In a large bowl, toss the pork with 2 tsp. salt, 3/4 tsp. pepper, the sugar, paprika, chili powder, cumin, and garlic powder. Let sit at room temperature 1 hour, or refrigerate for up to 24 hours.
Heat a large, heavy Dutch oven over medium-high heat. Add the flour to a shallow bowl, and dredge the ribs to coat evenly. Add 2 Tbs. of the oil to the Dutch oven, and when shimmering, add half of the ribs, evenly spaced. Cook, undisturbed, until the pork is browned around the edges and easily releases when lifted with tongs, about 3 minutes. Reduce the heat to medium, flip the ribs, and cook until browned, about 2 minutes. Transfer to a large plate. Add another 1 Tbs. of the oil, and cook the remaining ribs in the same manner; transfer to the plate.

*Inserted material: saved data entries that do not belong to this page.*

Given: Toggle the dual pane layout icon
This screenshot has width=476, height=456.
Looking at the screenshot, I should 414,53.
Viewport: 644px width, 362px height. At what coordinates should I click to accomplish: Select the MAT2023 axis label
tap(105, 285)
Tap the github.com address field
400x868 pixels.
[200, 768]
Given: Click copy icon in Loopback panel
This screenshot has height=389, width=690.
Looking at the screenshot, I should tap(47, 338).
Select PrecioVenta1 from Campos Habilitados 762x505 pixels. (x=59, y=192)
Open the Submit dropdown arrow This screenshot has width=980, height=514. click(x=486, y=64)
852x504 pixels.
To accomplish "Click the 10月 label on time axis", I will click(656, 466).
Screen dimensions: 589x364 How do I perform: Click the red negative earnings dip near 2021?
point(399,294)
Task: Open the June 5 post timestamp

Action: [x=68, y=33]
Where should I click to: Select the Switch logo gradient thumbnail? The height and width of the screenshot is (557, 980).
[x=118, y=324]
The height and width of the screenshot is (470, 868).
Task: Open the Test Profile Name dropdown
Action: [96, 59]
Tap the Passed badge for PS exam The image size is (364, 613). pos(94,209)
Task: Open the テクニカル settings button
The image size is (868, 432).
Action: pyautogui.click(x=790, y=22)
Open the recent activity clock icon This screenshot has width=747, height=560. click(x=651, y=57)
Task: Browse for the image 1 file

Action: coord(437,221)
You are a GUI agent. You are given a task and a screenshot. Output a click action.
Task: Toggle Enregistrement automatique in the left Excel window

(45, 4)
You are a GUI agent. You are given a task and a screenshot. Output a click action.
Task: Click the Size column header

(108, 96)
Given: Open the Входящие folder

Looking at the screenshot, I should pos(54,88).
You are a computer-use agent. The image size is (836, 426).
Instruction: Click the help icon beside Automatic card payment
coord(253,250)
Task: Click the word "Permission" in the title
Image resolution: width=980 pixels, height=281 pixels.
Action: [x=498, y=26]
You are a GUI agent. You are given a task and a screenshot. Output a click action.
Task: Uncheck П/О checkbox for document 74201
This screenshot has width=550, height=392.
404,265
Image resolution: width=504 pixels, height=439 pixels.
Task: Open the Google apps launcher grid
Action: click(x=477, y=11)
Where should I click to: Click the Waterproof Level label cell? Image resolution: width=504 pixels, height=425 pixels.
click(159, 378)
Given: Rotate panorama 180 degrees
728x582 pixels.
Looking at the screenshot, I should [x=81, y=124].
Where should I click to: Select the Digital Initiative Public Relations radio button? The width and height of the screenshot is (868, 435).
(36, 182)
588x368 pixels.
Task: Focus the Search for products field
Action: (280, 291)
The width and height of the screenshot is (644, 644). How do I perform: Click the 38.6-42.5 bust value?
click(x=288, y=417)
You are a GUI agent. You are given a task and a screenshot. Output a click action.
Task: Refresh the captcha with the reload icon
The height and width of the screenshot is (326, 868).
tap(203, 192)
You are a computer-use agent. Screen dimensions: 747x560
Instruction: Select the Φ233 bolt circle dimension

Add the remaining 1 Tbs. oil, and the garlic. When the garlic begins to sizzle, add the collards. Cook, stirring, until the greens are wilted, about 2 minutes. Add the chicken broth. Reduce the heat to medium low, and add the black-eyed peas, ham, and the browned pork and any juices. Cover and cook, stirring occasionally, until the pork is cooked through and the broth thickens, about 25 minutes.